Collected data:
•••••
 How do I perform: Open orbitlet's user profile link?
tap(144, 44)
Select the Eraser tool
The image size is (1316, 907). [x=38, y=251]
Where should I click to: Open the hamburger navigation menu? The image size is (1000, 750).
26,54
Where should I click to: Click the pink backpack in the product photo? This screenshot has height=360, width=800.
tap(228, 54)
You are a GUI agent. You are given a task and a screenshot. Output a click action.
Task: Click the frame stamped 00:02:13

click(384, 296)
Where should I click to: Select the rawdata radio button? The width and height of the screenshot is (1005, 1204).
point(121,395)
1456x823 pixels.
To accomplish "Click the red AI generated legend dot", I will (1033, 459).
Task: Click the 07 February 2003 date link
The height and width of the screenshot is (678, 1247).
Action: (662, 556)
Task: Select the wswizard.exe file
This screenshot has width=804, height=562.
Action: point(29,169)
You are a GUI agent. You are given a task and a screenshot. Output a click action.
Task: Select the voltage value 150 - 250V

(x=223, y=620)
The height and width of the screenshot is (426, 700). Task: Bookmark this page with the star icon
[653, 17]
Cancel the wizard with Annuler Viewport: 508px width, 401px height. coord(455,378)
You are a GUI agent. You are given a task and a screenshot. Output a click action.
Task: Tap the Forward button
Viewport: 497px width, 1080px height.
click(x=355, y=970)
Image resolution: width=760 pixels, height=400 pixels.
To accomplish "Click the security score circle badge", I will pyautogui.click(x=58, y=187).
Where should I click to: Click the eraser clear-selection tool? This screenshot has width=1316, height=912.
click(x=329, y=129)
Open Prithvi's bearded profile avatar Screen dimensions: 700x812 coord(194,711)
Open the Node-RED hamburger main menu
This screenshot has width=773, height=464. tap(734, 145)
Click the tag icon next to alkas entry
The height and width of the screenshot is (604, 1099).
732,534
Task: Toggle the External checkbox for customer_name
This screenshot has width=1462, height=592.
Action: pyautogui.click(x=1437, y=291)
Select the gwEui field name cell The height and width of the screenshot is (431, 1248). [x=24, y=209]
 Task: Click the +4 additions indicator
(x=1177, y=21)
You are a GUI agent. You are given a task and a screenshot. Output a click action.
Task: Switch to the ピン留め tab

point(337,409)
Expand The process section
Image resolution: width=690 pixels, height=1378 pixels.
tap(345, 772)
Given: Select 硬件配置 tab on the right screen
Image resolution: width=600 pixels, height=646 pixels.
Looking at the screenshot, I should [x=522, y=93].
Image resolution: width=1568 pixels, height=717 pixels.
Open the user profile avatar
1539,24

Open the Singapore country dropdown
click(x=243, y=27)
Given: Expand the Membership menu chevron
•••••
# DIRECTIONS:
Print each line of the data exactly. Keep all of it.

# SOLUTION:
 How do I perform: Open orbitlet's user profile link?
tap(144, 44)
Select the Eraser tool
The image size is (1316, 907). [x=38, y=251]
Where should I click to: Open the hamburger navigation menu? The image size is (1000, 750).
26,54
Where should I click to: Click the pink backpack in the product photo? This screenshot has height=360, width=800.
tap(228, 54)
You are a GUI agent. You are given a task and a screenshot. Output a click action.
Task: Click the frame stamped 00:02:13

click(384, 296)
Where should I click to: Select the rawdata radio button? The width and height of the screenshot is (1005, 1204).
point(121,395)
1456x823 pixels.
To accomplish "Click the red AI generated legend dot", I will (1033, 459).
Task: Click the 07 February 2003 date link
The height and width of the screenshot is (678, 1247).
Action: (662, 556)
Task: Select the wswizard.exe file
This screenshot has width=804, height=562.
Action: point(29,169)
You are a GUI agent. You are given a task and a screenshot. Output a click action.
Task: Select the voltage value 150 - 250V

(x=223, y=620)
The height and width of the screenshot is (426, 700). Task: Bookmark this page with the star icon
[653, 17]
Cancel the wizard with Annuler Viewport: 508px width, 401px height. coord(455,378)
You are a GUI agent. You are given a task and a screenshot. Output a click action.
Task: Tap the Forward button
Viewport: 497px width, 1080px height.
click(x=355, y=970)
Image resolution: width=760 pixels, height=400 pixels.
To accomplish "Click the security score circle badge", I will pyautogui.click(x=58, y=187).
Where should I click to: Click the eraser clear-selection tool? This screenshot has width=1316, height=912.
click(x=329, y=129)
Open Prithvi's bearded profile avatar Screen dimensions: 700x812 coord(194,711)
Open the Node-RED hamburger main menu
This screenshot has width=773, height=464. tap(734, 145)
Click the tag icon next to alkas entry
The height and width of the screenshot is (604, 1099).
732,534
Task: Toggle the External checkbox for customer_name
This screenshot has width=1462, height=592.
Action: pyautogui.click(x=1437, y=291)
Select the gwEui field name cell The height and width of the screenshot is (431, 1248). [x=24, y=209]
 Task: Click the +4 additions indicator
(x=1177, y=21)
You are a GUI agent. You are given a task and a screenshot. Output a click action.
Task: Switch to the ピン留め tab

point(337,409)
Expand The process section
Image resolution: width=690 pixels, height=1378 pixels.
tap(345, 772)
Given: Select 硬件配置 tab on the right screen
Image resolution: width=600 pixels, height=646 pixels.
Looking at the screenshot, I should [x=522, y=93].
Image resolution: width=1568 pixels, height=717 pixels.
Open the user profile avatar
1539,24

Open the Singapore country dropdown
click(x=243, y=27)
Given: Expand the Membership menu chevron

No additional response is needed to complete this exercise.